In Iran, Babaei and Changelavayi have examined urban wind energy potential by analyzing morphological configurations (traditional, gridiron, and high-rise dispersed forms) in Isfahan. Using numerical simulations of wind speed and direction, they found significant correlations between morphological indices and potential wind-flow indicators. These indices enable precise comparison of wind-energy flow outputs across different urban fabrics from an energy-efficient perspective. Their study also identified key physical-morphological parameters affecting wind behavior at neighborhood and city scales [Babaei & Changelavayi, 2020].
In this context, the findings of Bayat and Bemanian can be noted, who proposed building design strategies—such as maintaining appropriate height-to-spacing ratios, orienting buildings toward prevailing winds and ventilation paths, incorporating pilotis, and using cooling towers such as atria and windcatchers. They have also offered strategies related to exhaust management through higher exhaust outlets and landscape design solutions such as orienting tree placement with airflow, using permeable walls allowing wind passage, humid wind flows, and employing porous materials like permeable concrete, all of which enhance wind flow and natural ventilation [Bayat & Bemanian, 2021]. Nonetheless, research on the effects of morphological components on wind behavior remains limited. Saadatjoo and Saligheh found that uniaxial displacement of blocks can have positive or negative effects on outdoor wind patterns, whereas combined displacement leads to airflow obstruction and reduced wind speed. Both uniaxial and combined displacements resulted in higher daylight access compared to the baseline condition [Saadatjoo & Saligheh, 2021].
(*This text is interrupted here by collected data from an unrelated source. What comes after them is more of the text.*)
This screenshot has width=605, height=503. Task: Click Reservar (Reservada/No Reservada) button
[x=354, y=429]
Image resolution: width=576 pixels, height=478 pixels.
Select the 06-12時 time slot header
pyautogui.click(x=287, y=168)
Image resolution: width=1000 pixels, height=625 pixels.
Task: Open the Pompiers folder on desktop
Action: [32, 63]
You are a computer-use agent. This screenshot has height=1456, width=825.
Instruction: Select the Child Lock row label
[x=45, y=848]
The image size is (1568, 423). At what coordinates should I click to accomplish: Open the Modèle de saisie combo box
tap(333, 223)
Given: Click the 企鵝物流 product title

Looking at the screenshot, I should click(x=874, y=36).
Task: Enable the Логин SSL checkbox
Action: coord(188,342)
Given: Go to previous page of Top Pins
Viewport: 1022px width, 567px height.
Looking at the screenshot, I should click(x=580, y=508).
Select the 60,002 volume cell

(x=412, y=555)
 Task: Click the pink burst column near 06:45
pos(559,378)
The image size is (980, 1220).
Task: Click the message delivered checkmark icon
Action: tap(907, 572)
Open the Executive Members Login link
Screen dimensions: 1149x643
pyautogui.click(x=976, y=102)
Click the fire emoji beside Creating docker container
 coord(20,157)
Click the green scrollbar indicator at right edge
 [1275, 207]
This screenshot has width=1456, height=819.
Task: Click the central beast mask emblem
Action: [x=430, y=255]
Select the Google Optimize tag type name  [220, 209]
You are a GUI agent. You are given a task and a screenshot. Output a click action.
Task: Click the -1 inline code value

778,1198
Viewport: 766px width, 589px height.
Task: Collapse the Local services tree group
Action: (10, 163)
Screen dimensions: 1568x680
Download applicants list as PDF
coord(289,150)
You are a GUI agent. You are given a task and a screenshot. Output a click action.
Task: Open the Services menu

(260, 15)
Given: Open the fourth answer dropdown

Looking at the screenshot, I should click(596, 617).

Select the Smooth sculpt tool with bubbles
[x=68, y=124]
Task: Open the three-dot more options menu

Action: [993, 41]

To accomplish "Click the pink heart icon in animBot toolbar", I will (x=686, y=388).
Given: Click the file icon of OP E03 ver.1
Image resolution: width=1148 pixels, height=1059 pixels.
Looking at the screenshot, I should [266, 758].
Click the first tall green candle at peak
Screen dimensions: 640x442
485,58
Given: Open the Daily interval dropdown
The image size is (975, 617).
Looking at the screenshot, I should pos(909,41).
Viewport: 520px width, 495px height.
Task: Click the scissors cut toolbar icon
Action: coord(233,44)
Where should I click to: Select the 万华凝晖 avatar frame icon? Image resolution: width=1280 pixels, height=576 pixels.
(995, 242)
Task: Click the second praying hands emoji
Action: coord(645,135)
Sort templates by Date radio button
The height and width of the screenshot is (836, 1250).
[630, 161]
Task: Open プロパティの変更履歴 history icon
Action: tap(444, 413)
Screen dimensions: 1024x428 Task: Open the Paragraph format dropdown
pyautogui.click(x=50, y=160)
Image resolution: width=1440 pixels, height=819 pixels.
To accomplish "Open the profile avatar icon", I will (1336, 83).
As evidenced by previous studies, the relationship between urban morphology and wind-speed variations or airflow behavior within urban corridors has not been extensively examined. This research aims to address this gap. The objective of the present study is to understand the influence of four morphological factors associated with urban blocks including enclosure, block volume, building density, and sky view factor [Javanroodi et al., 2022; Maleki et al., 2021; Banerjee et al., 2022] on wind speed and airflow patterns within urban corridors.


Methodology
Selection of Simulation Software
Studies related to wind and airflow patterns in various spaces are typically conducted using either physical or computational models. Computational models are more widely used due to their higher accuracy relative to their lower cost [Robinson, 2012]. In this study, due to the unavailability of a wind tunnel, the analysis was carried out using computational models and CFD-based simulation software. First, commonly used software programs and their features were collected and reviewed based on previous research findings.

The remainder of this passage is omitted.